PROBLEM
Your reply must contain exactly the lines running from the one with "手推車產品 (925, 37)" to the last line of the entries below, both included, and no other lines.

PROVIDED RECORDS
--

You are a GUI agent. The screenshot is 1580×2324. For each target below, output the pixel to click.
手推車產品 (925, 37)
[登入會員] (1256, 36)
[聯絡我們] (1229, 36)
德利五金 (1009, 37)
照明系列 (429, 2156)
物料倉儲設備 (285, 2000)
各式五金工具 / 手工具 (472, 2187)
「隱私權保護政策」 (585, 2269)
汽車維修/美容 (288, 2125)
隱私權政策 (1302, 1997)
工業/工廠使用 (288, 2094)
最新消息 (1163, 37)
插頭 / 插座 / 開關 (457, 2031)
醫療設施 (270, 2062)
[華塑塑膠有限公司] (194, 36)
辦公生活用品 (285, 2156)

--

PROBLEM SOLUTION
手推車產品 (925, 37)
[登入會員] (1256, 36)
[聯絡我們] (1229, 36)
德利五金 (1009, 37)
照明系列 (429, 2156)
物料倉儲設備 (285, 2000)
各式五金工具 / 手工具 (472, 2187)
「隱私權保護政策」 (585, 2269)
汽車維修/美容 (288, 2125)
隱私權政策 (1302, 1997)
工業/工廠使用 (288, 2094)
最新消息 (1163, 37)
插頭 / 插座 / 開關 (457, 2031)
醫療設施 (270, 2062)
[華塑塑膠有限公司] (194, 36)
辦公生活用品 (285, 2156)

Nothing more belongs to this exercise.